Stai scrivendo qualcos’altro?
Ci sono vari progetti e cantieri aperti. Tra quelli individuali: ho chiuso una raccolta di racconti – in seguito a un lungo studio della forma racconto e della letteratura fantastica; ho un romanzo su cui sono tornato da poco, la cui prima stesura è ben oltre la metà, e che vorrei toccasse gli stessi temi de La bomba voyeur ma in modo più narrativo e meno saggistico-speculativo. Voglio dire che vorrei diventare meno oscuro: veicolare complessità nel modo più chiaro possibile è un valore in sé.

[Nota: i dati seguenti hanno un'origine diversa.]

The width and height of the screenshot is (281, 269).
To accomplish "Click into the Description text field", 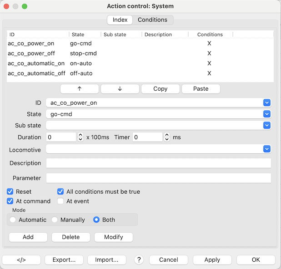I will pyautogui.click(x=158, y=163).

Tra quelli collettivi: con la gente di CrapulaClub (Antonio Russo De Vivo, Sara Mazzini e soprattutto Luca Mignola, con cui collaboro ormai da 18 anni) esiste un progetto che mescola metodo filologico e guerriglia semiologica: è l’opera in divenire del Commando Interpolazioni e dovrebbe chiamarsi “Apparato di sabotaggio”.

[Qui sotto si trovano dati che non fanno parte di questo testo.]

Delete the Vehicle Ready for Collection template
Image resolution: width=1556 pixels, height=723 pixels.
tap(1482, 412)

Mi è poi tornata una voglia folle di tornare al discorso dimostrativo puro, al saggio, una forma in cui fino a poco fa avevo smesso del tutto di credere e che ora invece mi si è presentata sotto una luce diversa – credo che abbia a che vedere con la responsabilità o con la coscienza di essere schierato e posizionato (si tratta dunque di una forma di lotta). Di fatto, l’intero processo di scrittura e revisione del romanzo mi ha permesso di capire meglio cosa fosse questa posizione: si tratta di un transfert totale della cosa politica in quella linguistico-letteraria.

Cosa stai leggendo? 
Appena prima della pubblicazione del libro ho ripreso a frequentare una tradizione che avevo negato e rimosso anni fa: sono i francesi che per primi hanno liberato Nietzsche dalle false attribuzioni del terzo Reich: Bataille e Klossowski su tutti. Passando per Furio Jesi sono tornato a Bolaño: insieme a Federica Arnoldi ho riletto La letteratura nazista in America con l’idea di affondare in una correlazione peculiare: il legame tra poesia e ideologie di estrema destra. In questi mesi sono invece andato a spulciare in casa del figlio preferito di Borges, Danilo Kiš. Non sono un grande lettore, ma rileggo compulsivamente.